==== TASK DATA ====

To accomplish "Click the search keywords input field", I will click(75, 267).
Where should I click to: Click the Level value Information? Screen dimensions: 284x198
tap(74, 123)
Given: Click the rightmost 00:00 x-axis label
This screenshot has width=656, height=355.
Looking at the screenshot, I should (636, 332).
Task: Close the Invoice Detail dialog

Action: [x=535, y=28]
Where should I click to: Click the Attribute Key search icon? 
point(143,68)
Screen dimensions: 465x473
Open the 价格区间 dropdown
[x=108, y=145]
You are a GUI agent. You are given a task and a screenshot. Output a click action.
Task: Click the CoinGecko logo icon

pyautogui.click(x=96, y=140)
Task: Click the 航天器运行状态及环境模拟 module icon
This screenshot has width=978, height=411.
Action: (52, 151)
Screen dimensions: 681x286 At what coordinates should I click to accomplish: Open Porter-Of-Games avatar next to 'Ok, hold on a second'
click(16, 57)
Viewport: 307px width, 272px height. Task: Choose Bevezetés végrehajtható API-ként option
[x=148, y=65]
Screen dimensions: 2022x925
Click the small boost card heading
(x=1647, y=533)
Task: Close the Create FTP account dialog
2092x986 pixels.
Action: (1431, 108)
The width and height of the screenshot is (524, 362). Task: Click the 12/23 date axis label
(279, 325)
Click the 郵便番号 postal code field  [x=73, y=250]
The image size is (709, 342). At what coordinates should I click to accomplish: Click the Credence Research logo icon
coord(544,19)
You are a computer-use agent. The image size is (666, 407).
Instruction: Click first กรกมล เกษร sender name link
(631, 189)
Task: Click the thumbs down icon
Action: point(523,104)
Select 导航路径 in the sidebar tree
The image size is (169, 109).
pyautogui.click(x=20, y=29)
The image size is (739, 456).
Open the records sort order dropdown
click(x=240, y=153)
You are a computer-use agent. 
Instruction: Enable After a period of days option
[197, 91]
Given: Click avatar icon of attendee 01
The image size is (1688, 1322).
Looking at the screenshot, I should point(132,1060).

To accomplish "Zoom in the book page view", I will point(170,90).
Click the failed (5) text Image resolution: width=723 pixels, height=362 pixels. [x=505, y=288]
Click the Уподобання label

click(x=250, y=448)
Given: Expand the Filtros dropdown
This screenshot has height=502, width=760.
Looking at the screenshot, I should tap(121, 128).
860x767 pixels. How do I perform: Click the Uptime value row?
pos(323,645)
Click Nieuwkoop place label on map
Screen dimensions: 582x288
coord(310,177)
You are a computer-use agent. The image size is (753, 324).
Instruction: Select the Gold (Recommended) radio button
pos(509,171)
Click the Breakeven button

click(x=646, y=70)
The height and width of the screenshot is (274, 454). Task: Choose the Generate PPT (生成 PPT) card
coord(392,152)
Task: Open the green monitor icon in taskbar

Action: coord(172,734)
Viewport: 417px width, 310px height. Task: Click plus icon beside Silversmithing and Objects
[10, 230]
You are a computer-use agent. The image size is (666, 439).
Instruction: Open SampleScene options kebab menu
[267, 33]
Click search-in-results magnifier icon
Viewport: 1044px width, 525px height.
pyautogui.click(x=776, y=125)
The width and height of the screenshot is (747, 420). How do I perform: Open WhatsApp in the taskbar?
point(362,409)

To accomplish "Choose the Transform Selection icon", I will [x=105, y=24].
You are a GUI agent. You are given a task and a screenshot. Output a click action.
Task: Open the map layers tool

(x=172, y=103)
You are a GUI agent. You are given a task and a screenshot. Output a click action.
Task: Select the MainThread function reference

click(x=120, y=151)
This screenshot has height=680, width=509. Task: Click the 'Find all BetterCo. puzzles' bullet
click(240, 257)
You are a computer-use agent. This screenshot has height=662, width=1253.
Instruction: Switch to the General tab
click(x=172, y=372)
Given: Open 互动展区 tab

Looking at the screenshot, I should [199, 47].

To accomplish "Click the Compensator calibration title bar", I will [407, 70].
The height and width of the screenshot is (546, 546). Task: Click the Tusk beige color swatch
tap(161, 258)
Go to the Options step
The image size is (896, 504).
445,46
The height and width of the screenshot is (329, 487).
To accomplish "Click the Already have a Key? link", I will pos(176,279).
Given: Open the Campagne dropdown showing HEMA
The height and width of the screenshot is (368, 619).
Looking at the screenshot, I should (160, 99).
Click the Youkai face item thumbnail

====

PROBLEM REQUIREMENTS »
Where in the records above does the word "field" appear? Copy each line that holds it.

SOLUTION TO THIS PROBLEM »
To accomplish "Click the search keywords input field", I will click(75, 267).
Click the 郵便番号 postal code field  [x=73, y=250]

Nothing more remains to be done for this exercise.